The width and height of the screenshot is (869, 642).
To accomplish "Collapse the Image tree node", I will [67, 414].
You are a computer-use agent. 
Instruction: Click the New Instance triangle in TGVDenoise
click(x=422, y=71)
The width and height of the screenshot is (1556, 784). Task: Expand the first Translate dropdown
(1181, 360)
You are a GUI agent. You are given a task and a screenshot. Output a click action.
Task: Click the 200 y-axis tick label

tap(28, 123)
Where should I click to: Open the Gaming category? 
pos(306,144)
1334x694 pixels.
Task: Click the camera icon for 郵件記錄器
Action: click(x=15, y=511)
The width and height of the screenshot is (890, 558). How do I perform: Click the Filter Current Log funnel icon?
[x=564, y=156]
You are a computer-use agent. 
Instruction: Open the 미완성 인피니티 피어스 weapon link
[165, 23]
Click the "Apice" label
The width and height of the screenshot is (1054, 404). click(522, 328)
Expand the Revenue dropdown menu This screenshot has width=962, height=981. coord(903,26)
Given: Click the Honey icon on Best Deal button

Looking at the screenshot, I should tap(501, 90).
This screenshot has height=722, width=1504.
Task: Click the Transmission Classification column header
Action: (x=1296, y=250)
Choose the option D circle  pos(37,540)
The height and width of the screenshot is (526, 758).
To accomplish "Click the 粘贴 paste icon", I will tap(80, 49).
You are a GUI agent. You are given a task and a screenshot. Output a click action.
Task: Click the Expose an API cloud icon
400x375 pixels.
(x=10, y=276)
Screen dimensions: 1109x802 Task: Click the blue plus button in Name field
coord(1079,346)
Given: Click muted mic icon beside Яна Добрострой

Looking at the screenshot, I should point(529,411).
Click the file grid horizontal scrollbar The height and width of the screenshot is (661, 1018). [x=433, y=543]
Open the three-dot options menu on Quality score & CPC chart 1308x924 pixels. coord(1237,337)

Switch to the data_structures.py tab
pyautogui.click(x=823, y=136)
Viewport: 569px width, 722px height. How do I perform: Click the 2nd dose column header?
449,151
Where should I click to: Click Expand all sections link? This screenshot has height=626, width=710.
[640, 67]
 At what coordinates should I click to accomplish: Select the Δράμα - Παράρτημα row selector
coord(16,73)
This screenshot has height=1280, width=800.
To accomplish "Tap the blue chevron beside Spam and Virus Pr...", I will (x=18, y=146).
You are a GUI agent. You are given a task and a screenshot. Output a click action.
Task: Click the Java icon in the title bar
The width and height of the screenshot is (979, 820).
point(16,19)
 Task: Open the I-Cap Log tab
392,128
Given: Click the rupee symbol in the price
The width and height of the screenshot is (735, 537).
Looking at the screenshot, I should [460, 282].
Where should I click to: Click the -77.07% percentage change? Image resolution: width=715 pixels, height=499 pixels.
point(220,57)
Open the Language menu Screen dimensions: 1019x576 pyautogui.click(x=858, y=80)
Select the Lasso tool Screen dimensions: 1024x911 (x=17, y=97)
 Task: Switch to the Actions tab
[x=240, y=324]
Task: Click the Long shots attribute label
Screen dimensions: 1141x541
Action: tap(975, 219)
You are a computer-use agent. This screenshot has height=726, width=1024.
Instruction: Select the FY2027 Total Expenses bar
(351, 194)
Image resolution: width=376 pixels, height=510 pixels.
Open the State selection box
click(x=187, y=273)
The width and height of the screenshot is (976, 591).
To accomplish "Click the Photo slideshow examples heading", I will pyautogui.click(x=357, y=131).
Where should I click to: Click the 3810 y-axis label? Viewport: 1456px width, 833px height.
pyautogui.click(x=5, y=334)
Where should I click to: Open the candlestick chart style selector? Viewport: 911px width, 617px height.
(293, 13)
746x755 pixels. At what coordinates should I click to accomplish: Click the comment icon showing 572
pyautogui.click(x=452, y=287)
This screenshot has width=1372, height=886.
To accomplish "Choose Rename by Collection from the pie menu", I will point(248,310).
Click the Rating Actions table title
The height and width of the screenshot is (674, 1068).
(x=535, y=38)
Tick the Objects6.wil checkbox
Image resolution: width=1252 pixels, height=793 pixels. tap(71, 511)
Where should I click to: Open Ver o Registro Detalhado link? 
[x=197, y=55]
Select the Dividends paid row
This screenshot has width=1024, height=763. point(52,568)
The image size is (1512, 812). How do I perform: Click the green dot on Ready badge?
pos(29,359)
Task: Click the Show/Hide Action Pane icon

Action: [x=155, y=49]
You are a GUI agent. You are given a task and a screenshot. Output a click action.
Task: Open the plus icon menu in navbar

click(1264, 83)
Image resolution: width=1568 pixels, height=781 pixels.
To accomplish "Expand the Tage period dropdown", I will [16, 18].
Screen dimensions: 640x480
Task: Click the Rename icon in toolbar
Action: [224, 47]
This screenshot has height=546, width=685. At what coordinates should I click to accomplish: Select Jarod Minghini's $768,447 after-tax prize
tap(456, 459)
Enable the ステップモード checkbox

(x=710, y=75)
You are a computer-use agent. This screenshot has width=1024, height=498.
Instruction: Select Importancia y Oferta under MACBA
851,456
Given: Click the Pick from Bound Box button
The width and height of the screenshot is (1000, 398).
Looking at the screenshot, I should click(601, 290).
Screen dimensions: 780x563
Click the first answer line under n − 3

Work to be completed
Each line of the data is to be transcribed exactly.

Solution for this exercise
The width and height of the screenshot is (869, 642).
To accomplish "Collapse the Image tree node", I will [67, 414].
You are a computer-use agent. 
Instruction: Click the New Instance triangle in TGVDenoise
click(x=422, y=71)
The width and height of the screenshot is (1556, 784). Task: Expand the first Translate dropdown
(1181, 360)
You are a GUI agent. You are given a task and a screenshot. Output a click action.
Task: Click the 200 y-axis tick label

tap(28, 123)
Where should I click to: Open the Gaming category? 
pos(306,144)
1334x694 pixels.
Task: Click the camera icon for 郵件記錄器
Action: click(x=15, y=511)
The width and height of the screenshot is (890, 558). How do I perform: Click the Filter Current Log funnel icon?
[x=564, y=156]
You are a computer-use agent. 
Instruction: Open the 미완성 인피니티 피어스 weapon link
[165, 23]
Click the "Apice" label
The width and height of the screenshot is (1054, 404). click(522, 328)
Expand the Revenue dropdown menu This screenshot has width=962, height=981. coord(903,26)
Given: Click the Honey icon on Best Deal button

Looking at the screenshot, I should tap(501, 90).
This screenshot has height=722, width=1504.
Task: Click the Transmission Classification column header
Action: (x=1296, y=250)
Choose the option D circle  pos(37,540)
The height and width of the screenshot is (526, 758).
To accomplish "Click the 粘贴 paste icon", I will tap(80, 49).
You are a GUI agent. You are given a task and a screenshot. Output a click action.
Task: Click the Expose an API cloud icon
400x375 pixels.
(x=10, y=276)
Screen dimensions: 1109x802 Task: Click the blue plus button in Name field
coord(1079,346)
Given: Click muted mic icon beside Яна Добрострой

Looking at the screenshot, I should point(529,411).
Click the file grid horizontal scrollbar The height and width of the screenshot is (661, 1018). [x=433, y=543]
Open the three-dot options menu on Quality score & CPC chart 1308x924 pixels. coord(1237,337)

Switch to the data_structures.py tab
pyautogui.click(x=823, y=136)
Viewport: 569px width, 722px height. How do I perform: Click the 2nd dose column header?
449,151
Where should I click to: Click Expand all sections link? This screenshot has height=626, width=710.
[640, 67]
 At what coordinates should I click to accomplish: Select the Δράμα - Παράρτημα row selector
coord(16,73)
This screenshot has height=1280, width=800.
To accomplish "Tap the blue chevron beside Spam and Virus Pr...", I will (x=18, y=146).
You are a GUI agent. You are given a task and a screenshot. Output a click action.
Task: Click the Java icon in the title bar
The width and height of the screenshot is (979, 820).
point(16,19)
 Task: Open the I-Cap Log tab
392,128
Given: Click the rupee symbol in the price
The width and height of the screenshot is (735, 537).
Looking at the screenshot, I should [460, 282].
Where should I click to: Click the -77.07% percentage change? Image resolution: width=715 pixels, height=499 pixels.
point(220,57)
Open the Language menu Screen dimensions: 1019x576 pyautogui.click(x=858, y=80)
Select the Lasso tool Screen dimensions: 1024x911 (x=17, y=97)
 Task: Switch to the Actions tab
[x=240, y=324]
Task: Click the Long shots attribute label
Screen dimensions: 1141x541
Action: tap(975, 219)
You are a computer-use agent. This screenshot has height=726, width=1024.
Instruction: Select the FY2027 Total Expenses bar
(351, 194)
Image resolution: width=376 pixels, height=510 pixels.
Open the State selection box
click(x=187, y=273)
The width and height of the screenshot is (976, 591).
To accomplish "Click the Photo slideshow examples heading", I will pyautogui.click(x=357, y=131).
Where should I click to: Click the 3810 y-axis label? Viewport: 1456px width, 833px height.
pyautogui.click(x=5, y=334)
Where should I click to: Open the candlestick chart style selector? Viewport: 911px width, 617px height.
(293, 13)
746x755 pixels. At what coordinates should I click to accomplish: Click the comment icon showing 572
pyautogui.click(x=452, y=287)
This screenshot has width=1372, height=886.
To accomplish "Choose Rename by Collection from the pie menu", I will point(248,310).
Click the Rating Actions table title
The height and width of the screenshot is (674, 1068).
(x=535, y=38)
Tick the Objects6.wil checkbox
Image resolution: width=1252 pixels, height=793 pixels. tap(71, 511)
Where should I click to: Open Ver o Registro Detalhado link? 
[x=197, y=55]
Select the Dividends paid row
This screenshot has width=1024, height=763. point(52,568)
The image size is (1512, 812). How do I perform: Click the green dot on Ready badge?
pos(29,359)
Task: Click the Show/Hide Action Pane icon

Action: [x=155, y=49]
You are a GUI agent. You are given a task and a screenshot. Output a click action.
Task: Open the plus icon menu in navbar

click(1264, 83)
Image resolution: width=1568 pixels, height=781 pixels.
To accomplish "Expand the Tage period dropdown", I will [16, 18].
Screen dimensions: 640x480
Task: Click the Rename icon in toolbar
Action: [224, 47]
This screenshot has height=546, width=685. At what coordinates should I click to accomplish: Select Jarod Minghini's $768,447 after-tax prize
tap(456, 459)
Enable the ステップモード checkbox

(x=710, y=75)
You are a computer-use agent. This screenshot has width=1024, height=498.
Instruction: Select Importancia y Oferta under MACBA
851,456
Given: Click the Pick from Bound Box button
The width and height of the screenshot is (1000, 398).
Looking at the screenshot, I should click(601, 290).
Screen dimensions: 780x563
Click the first answer line under n − 3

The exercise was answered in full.